Comment pensez-vous que l’IA puisse évoluer pour mieux répondre aux besoins de l’éducation togolaise dans les années à venir ?

Notre grand défi, c’est que nous sommes pas, en Afrique, et particulièrement au Togo, aux manettes de la dynamique de l’IA (et ce, de très très loin). Il faudrait dans un premier temps commencer à nous familiariser avec ces outils, produire nos propres bases d’IA, avoir un minimum de connaissances en termes d’IA et de LLM, ainsi que de la veille informationnelle et technologique sur l’évolution de ces outils. Il n’est pas loin le jour où émergeront des outils spécifiquement destinés à l’éducation et la vulgarisation, ce sera une occasion à saisir.

Crédit : Thot Cursus

Ensuite, l’évolution foudroyante de l’IA pose de sérieuses questions sur la résilience de nos systèmes et leur capacité à remettre en cause l’architecture de l’éducation et de la société telle qu’elle est construite aujourd’hui.
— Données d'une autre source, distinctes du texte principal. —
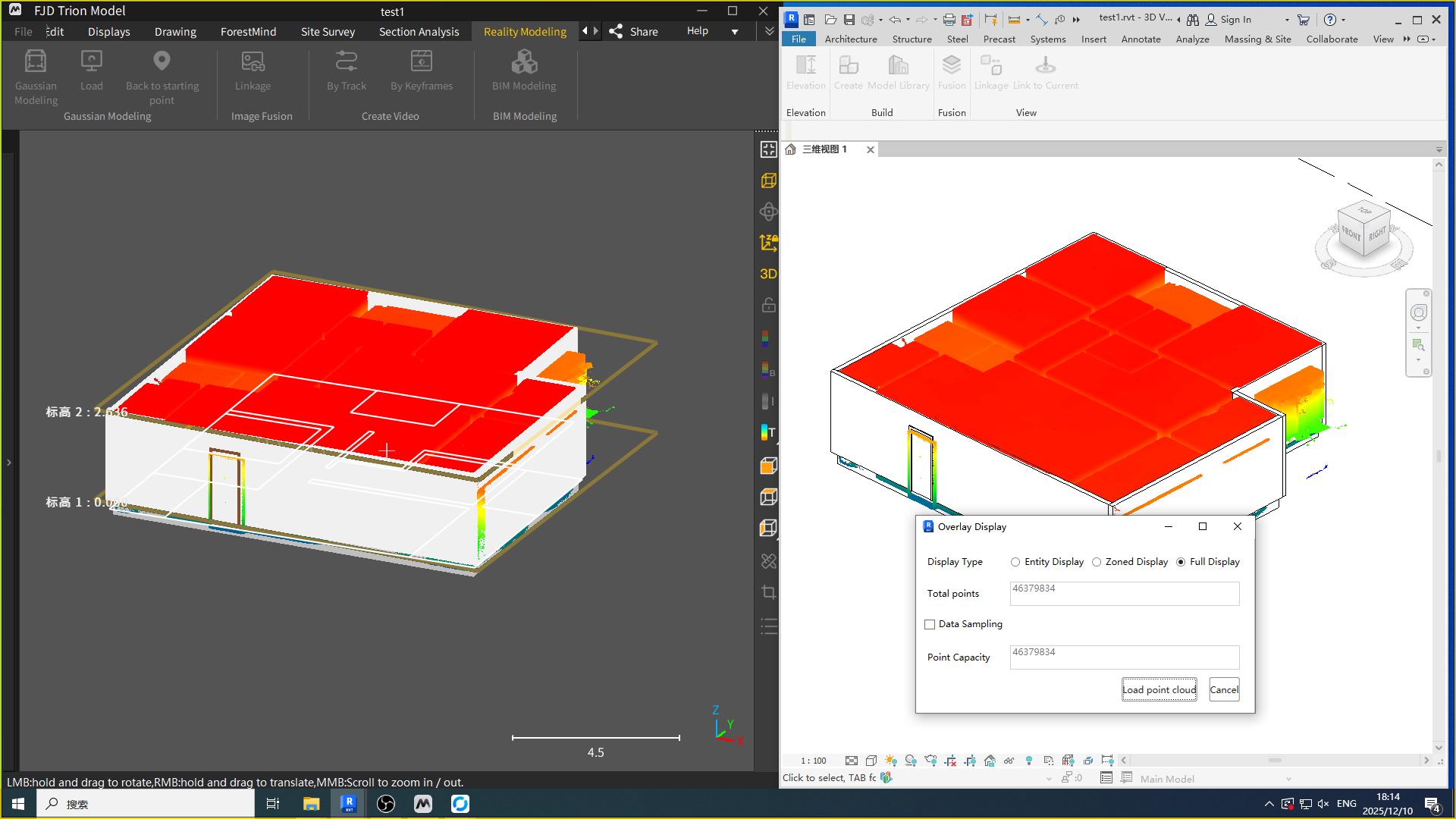
Task: Select the Entity Display radio button
Action: click(x=1015, y=562)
Pour le dire sans détour, on risque de voir l’école telle qu’elle est aujourd’hui, devenir complètement obsolète, dans un contexte où 80% des emplois pourraient devenir obsolètes, avec des fonctions qui peuvent être simulées, mais plus efficacement et plus rapidement gérées, par l’IA.

Pour moi, le problème est donc complexe. En même temps qu’il faut suivre assidûment l’évolution de l’IA, se positionner sur de nouveaux créneaux qui apporteront un plus et des avantages compétitifs, tant dans l’éducation que dans l’entrepreneuriat, par exemple…il faut aussi garder à l’esprit, à plus grande échelle, que l’humanité pourrait tout aussi bien être en train de scier la branche civilisationnelle sur laquelle elle est assise. Il serait irresponsable, à mon sens, de ne pas le mentionner.